_About this exercise_:
Check every line below for the string "Enable". Copy the ones that have it.

_Available records_:
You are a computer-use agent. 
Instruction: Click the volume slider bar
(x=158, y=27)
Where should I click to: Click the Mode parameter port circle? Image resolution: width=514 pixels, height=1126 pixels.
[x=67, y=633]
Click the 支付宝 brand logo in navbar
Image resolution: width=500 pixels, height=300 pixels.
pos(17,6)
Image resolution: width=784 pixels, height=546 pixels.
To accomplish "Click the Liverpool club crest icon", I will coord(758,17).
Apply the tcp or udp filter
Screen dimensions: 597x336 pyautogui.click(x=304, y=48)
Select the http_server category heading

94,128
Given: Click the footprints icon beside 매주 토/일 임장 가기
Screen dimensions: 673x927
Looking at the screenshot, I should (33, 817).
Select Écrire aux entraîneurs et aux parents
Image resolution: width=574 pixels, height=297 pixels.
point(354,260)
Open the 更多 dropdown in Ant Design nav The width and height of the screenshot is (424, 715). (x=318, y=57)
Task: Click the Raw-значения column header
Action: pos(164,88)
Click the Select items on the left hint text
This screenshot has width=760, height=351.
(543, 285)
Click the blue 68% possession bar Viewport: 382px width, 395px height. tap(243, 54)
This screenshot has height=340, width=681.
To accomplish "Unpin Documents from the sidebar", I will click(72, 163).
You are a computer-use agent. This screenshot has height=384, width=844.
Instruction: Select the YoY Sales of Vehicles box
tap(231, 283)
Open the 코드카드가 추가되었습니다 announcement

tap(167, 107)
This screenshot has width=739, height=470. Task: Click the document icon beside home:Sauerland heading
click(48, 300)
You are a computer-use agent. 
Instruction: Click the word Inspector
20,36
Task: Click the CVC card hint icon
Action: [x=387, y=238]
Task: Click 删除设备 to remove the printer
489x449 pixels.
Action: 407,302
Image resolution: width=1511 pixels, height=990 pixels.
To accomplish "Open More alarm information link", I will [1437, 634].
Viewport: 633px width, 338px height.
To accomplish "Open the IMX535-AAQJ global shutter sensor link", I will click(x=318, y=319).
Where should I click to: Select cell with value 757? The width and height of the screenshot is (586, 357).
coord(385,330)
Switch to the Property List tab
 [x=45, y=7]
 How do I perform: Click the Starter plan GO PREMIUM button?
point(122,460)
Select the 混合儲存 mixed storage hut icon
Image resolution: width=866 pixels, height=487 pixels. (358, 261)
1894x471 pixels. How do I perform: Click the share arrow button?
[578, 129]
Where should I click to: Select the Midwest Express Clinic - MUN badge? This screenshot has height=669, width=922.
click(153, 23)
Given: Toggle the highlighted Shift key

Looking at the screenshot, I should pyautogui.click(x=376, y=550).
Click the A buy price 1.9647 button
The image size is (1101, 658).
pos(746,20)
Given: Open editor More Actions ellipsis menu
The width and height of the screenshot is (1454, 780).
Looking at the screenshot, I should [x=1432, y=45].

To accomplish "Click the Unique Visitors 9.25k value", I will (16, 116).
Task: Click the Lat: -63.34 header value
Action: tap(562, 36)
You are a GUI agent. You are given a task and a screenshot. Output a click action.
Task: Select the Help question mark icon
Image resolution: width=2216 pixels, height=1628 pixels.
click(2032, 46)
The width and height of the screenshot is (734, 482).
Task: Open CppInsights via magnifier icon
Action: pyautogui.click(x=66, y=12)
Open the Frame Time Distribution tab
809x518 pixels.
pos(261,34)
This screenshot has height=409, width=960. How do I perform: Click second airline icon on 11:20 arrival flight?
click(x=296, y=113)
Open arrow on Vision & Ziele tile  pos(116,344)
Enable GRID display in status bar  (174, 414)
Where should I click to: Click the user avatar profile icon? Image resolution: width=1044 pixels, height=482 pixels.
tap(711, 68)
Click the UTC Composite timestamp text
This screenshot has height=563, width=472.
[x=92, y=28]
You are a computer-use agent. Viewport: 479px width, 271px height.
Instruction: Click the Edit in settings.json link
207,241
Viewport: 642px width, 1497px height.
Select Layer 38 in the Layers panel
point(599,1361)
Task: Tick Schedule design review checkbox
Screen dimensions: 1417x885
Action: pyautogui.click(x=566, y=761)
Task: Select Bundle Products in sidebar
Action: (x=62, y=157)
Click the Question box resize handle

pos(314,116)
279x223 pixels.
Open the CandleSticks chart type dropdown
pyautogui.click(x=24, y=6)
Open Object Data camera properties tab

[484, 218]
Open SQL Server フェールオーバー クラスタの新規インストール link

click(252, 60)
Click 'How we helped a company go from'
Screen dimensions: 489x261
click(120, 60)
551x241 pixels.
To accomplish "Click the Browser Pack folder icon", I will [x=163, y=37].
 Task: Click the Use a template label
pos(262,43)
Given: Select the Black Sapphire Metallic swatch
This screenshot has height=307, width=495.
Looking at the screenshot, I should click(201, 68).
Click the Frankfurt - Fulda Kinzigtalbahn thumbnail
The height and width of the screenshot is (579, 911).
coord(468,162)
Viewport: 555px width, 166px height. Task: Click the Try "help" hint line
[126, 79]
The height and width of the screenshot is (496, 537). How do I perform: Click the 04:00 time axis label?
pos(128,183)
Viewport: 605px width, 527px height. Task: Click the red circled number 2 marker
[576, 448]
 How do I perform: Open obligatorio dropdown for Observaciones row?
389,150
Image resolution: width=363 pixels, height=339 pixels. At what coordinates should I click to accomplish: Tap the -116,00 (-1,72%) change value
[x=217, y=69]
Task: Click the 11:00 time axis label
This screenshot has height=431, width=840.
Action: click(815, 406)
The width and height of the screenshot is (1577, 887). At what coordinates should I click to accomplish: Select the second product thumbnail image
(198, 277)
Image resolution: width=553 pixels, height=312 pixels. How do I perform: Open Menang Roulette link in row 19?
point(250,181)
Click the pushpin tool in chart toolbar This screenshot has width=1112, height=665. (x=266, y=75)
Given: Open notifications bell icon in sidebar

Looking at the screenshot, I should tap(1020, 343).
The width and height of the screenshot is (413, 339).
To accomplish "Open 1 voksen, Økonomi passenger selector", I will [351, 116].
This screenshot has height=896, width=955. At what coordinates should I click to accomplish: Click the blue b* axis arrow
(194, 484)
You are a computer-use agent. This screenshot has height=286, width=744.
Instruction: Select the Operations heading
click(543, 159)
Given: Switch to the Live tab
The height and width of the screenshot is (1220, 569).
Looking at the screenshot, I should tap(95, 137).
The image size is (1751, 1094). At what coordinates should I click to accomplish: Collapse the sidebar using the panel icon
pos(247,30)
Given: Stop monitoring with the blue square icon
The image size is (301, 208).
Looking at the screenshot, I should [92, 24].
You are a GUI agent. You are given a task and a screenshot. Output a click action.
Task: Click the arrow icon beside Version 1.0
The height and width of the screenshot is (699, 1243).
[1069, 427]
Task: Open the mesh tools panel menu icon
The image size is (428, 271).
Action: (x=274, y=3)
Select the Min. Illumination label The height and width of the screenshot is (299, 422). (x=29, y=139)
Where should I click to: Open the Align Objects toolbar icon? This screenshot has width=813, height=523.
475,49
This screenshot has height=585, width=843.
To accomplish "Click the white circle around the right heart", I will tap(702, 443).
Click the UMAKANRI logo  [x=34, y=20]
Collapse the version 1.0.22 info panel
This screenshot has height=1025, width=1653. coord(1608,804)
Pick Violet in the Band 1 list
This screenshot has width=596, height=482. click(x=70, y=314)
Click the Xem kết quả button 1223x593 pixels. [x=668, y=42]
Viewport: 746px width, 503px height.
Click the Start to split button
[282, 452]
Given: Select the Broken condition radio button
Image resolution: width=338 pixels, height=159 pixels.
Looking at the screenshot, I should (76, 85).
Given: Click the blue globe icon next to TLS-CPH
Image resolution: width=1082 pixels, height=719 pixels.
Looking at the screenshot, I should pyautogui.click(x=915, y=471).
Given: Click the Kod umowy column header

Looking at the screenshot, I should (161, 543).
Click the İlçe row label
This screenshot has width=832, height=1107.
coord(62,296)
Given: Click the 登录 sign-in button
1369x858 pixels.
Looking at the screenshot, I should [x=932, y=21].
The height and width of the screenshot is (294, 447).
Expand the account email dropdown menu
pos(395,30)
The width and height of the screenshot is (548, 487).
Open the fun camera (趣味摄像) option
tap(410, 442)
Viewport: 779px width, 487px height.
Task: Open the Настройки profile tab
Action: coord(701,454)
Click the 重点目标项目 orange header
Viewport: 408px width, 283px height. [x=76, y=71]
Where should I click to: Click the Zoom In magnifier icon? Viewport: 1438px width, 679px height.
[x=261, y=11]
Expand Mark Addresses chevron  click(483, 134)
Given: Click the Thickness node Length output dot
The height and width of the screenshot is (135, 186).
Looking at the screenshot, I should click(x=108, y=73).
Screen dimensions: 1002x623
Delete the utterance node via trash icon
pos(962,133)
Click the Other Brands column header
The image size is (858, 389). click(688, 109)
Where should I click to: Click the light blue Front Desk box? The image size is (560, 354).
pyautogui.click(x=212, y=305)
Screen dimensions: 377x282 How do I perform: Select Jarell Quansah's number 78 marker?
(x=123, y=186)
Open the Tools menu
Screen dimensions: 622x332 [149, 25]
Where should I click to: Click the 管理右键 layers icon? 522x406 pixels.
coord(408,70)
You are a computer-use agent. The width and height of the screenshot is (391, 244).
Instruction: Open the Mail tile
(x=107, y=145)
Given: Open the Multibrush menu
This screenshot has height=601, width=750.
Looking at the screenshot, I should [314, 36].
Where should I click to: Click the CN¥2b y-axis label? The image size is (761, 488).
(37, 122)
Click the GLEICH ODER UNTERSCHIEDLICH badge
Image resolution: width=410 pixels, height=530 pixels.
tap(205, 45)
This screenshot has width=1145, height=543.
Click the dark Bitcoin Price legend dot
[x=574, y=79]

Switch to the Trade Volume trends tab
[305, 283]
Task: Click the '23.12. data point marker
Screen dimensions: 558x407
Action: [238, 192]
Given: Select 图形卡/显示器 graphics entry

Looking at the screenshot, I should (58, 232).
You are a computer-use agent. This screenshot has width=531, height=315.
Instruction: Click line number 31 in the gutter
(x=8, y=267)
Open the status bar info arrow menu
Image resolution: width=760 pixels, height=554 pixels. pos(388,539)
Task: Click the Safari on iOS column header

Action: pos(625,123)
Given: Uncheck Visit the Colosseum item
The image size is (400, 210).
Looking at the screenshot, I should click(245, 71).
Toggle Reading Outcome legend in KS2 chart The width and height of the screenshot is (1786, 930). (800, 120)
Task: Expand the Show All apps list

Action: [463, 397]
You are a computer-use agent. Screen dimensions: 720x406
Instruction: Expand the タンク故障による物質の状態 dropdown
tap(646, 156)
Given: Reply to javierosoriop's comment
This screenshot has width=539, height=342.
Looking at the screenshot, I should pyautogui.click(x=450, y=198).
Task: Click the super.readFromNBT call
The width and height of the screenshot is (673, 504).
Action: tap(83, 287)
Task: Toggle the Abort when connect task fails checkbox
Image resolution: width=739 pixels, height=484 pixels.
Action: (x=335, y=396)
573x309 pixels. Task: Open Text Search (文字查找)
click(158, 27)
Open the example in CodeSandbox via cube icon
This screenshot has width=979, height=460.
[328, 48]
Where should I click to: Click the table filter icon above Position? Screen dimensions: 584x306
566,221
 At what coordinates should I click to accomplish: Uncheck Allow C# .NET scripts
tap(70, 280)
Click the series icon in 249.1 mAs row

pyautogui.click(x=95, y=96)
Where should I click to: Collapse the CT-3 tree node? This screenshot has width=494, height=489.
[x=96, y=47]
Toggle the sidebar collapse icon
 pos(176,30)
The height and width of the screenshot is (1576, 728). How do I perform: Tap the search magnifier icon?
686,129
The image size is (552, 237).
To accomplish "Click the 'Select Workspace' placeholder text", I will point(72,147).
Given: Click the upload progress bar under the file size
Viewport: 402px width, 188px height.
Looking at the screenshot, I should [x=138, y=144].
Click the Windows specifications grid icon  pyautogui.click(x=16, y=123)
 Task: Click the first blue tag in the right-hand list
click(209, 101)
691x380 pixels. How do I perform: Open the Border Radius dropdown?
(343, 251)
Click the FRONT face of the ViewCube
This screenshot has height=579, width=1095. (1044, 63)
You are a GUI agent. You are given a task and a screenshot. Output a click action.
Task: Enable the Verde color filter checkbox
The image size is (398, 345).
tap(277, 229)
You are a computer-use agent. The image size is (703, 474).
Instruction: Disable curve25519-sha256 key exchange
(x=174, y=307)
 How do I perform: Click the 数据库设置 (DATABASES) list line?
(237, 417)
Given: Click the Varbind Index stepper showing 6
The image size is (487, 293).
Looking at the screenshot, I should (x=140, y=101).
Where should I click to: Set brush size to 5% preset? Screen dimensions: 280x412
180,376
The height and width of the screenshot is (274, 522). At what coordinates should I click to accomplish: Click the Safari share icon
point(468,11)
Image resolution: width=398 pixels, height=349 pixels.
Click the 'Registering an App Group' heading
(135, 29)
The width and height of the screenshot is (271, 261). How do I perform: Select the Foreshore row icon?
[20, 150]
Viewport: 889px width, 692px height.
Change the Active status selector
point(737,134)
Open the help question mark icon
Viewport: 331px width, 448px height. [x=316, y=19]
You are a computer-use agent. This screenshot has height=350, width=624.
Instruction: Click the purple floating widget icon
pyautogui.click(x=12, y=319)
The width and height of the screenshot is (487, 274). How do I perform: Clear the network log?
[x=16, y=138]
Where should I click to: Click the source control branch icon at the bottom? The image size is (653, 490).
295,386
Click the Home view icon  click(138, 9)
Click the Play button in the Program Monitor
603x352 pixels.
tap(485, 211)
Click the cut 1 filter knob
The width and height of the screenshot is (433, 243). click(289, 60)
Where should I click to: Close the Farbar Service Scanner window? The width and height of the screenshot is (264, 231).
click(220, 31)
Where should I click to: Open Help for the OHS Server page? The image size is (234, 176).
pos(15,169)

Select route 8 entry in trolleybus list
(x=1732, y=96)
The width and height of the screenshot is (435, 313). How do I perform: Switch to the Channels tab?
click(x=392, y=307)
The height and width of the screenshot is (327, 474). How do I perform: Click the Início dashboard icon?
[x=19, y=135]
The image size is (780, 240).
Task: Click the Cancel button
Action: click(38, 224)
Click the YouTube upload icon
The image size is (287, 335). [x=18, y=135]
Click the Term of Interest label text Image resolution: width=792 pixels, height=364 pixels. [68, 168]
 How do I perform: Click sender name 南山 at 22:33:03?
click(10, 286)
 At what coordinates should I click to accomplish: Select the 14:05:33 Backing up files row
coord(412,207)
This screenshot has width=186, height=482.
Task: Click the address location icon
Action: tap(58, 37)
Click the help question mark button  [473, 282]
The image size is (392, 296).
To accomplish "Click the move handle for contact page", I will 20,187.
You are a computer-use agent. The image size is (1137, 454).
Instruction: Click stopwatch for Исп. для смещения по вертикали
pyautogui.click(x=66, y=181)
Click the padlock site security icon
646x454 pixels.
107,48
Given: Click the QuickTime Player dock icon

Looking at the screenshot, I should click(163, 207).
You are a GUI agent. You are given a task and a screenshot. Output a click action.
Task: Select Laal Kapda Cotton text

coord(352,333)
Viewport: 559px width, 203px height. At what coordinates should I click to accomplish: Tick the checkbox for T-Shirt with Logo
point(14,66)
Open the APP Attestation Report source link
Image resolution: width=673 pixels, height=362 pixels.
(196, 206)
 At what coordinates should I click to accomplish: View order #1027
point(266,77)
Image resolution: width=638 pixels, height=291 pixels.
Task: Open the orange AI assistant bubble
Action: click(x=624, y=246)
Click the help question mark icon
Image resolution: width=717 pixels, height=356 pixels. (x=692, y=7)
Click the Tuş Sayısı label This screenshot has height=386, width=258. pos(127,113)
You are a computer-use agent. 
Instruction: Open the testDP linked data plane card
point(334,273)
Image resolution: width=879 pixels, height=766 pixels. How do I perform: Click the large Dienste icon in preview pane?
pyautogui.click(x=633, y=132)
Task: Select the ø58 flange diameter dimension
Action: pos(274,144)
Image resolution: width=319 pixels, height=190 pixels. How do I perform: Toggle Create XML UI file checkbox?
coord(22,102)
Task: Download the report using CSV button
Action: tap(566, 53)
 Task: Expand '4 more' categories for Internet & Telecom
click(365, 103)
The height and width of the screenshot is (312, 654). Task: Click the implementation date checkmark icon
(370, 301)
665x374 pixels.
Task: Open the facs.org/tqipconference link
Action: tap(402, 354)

_Written solution_:
Enable GRID display in status bar  (174, 414)
Task: Enable the Verde color filter checkbox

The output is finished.